Rob Dreher: "God has to exist. If God doesn't, "good" or "bad" are merely expressions of individual preference." Good or bad have to exist independent (transcendent) of God, else the question of "good" or "bad" merely depends on divine preference. There is no a priori requirement that God be "good". tv writes: "Good is what Good is. Rob Dreher replies: "That's not an argument or an answer. It's a tautology." Yes, as is the claim that God *defines* what is good. The latter claim simply adds a degree of separation to the tautology and doesn't "fix" it. The definition and assessment of good and evil present some of the classic unresolved problems of theology/philosophy. I think part of the issue is that "good & evil" are axioms in many metaphysical constructs, so of course they'd appear to be transcendent within those systems.
'Good or bad have to exist independent (transcendent) of God, else the question of "good" or "bad" merely depends on divine preference.' Not quite. Christian theology states that goodness flows from God's nature not his will. Goodness is not an 'attribute' of God; since God is love, he is good by definition. Of course, one can't reason one's way to such a God; He can be known only by revelation, as He's not "the god of the philosophers." Dostoevsky said "If there is no God, everything is permitted." In other words, without God, or at very least some "transcendent ground of being," all morality is merely human, and as such is completely arbitrary. It makes no ultimate difference whether one helps the old lady across the street or pushes her in front of a bus. The only bases for morality are personal preference and will to power.

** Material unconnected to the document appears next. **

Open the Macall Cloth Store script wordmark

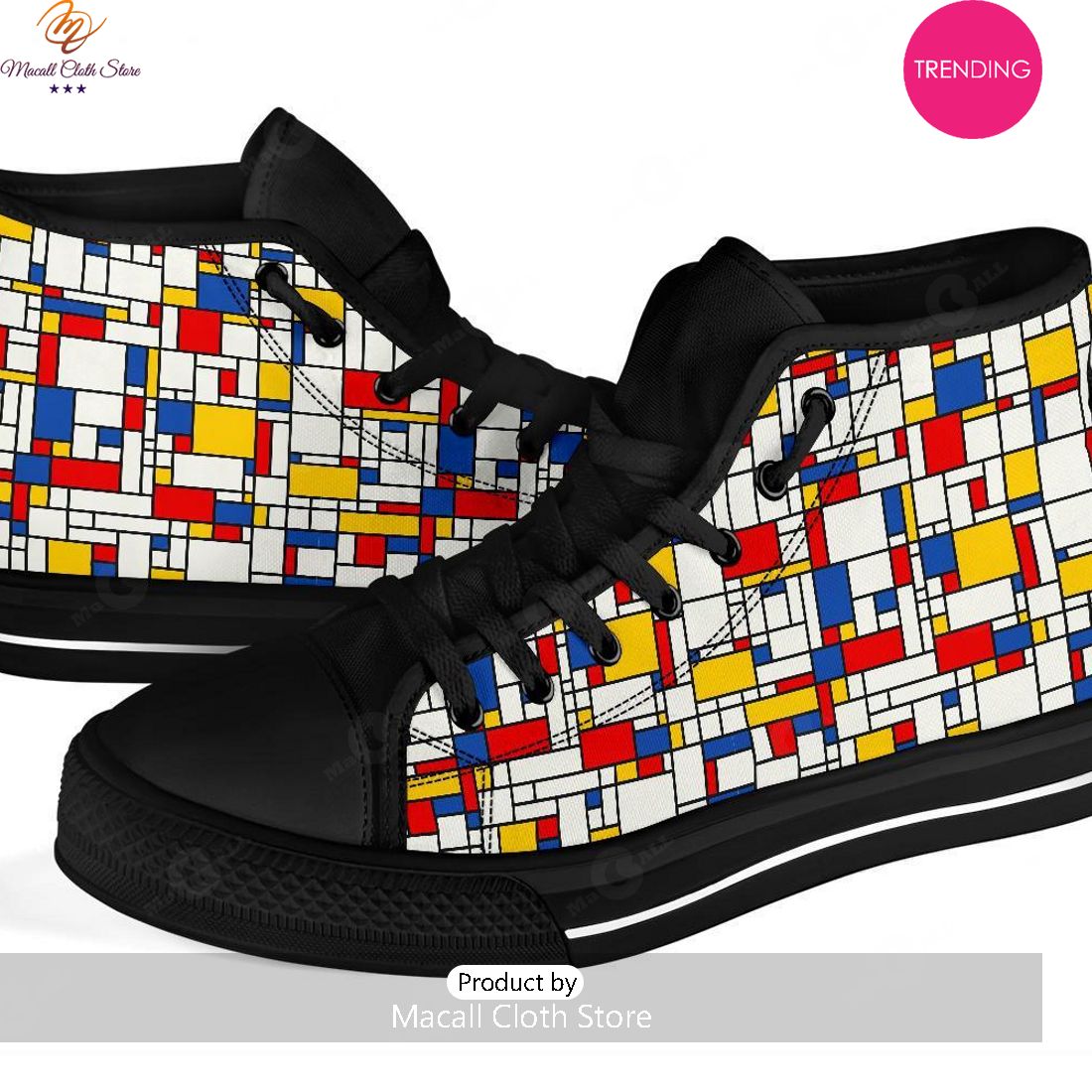70,68
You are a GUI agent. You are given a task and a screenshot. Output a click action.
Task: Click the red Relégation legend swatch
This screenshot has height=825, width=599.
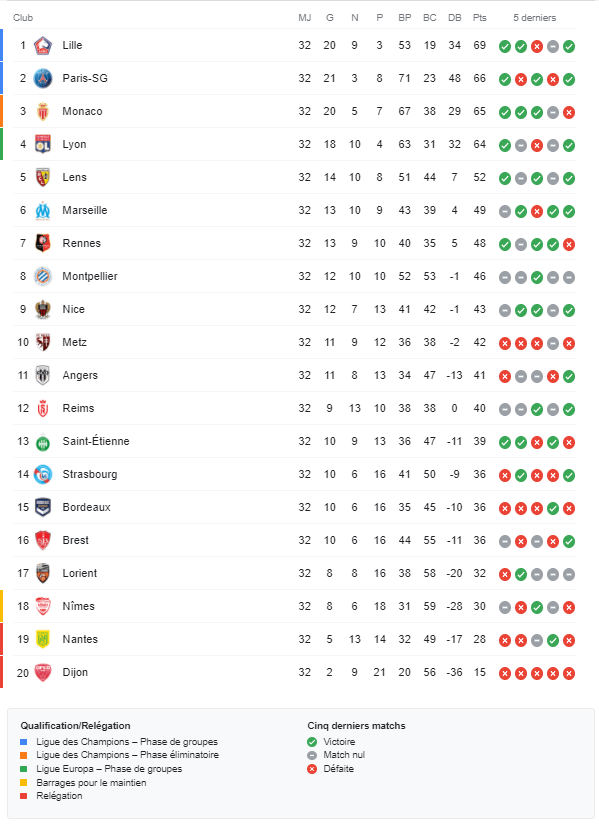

Dostoevsky was a great novelist; that doesn't make him always right. I have many wonderful Christians in my life, but the people I know who best exemplify goodness, who dedicate their lives tirelessly to altruistic endeavors, who always treat their fellow man with respect and acceptance, are all atheists. Go figure. I guess they didn't get the memo that it's okay for them to rape and pillage.
If they're atheists, how can they possibly believe that what they do is "good"?
Not quite. Christian theology states that goodness flows from God's nature not his will. Goodness is not an 'attribute' of God; since God is love, he is good by definition. That's an awful lot of mental gymnastics to define something that is so very easy to define: Good and Bad are in the eyes of the beholder. "Good" is what is good for the definer. "Bad" is whatever is bad for the definer. That's how the same action can bee good for one, but evil for another. If a man makes money from a business deal and another loses money on the same deal, is that deal good or bad? It depends on which one you ask. If a man steals bread to feed his family, is that a good action or a bad action? Depends on whether your the man's family or the original owner of the bread, doesn't it? Good and Bad are predecated upon the minds of the actor and the observer. Transcendent? Hardly. There is absolutely no reason under the sun to take the word of the long dead about what is "objectively" good and "objectively" bad because even that is merely subjectivity made objective by consensus. Faith absolves man of responsibility for his actions. He can do great evil - throwing families out of their homes for non-payment of rent, shooting someone for trespassing on his land, etc - and call it "good" because some group of subjective beings came to a consensus about it.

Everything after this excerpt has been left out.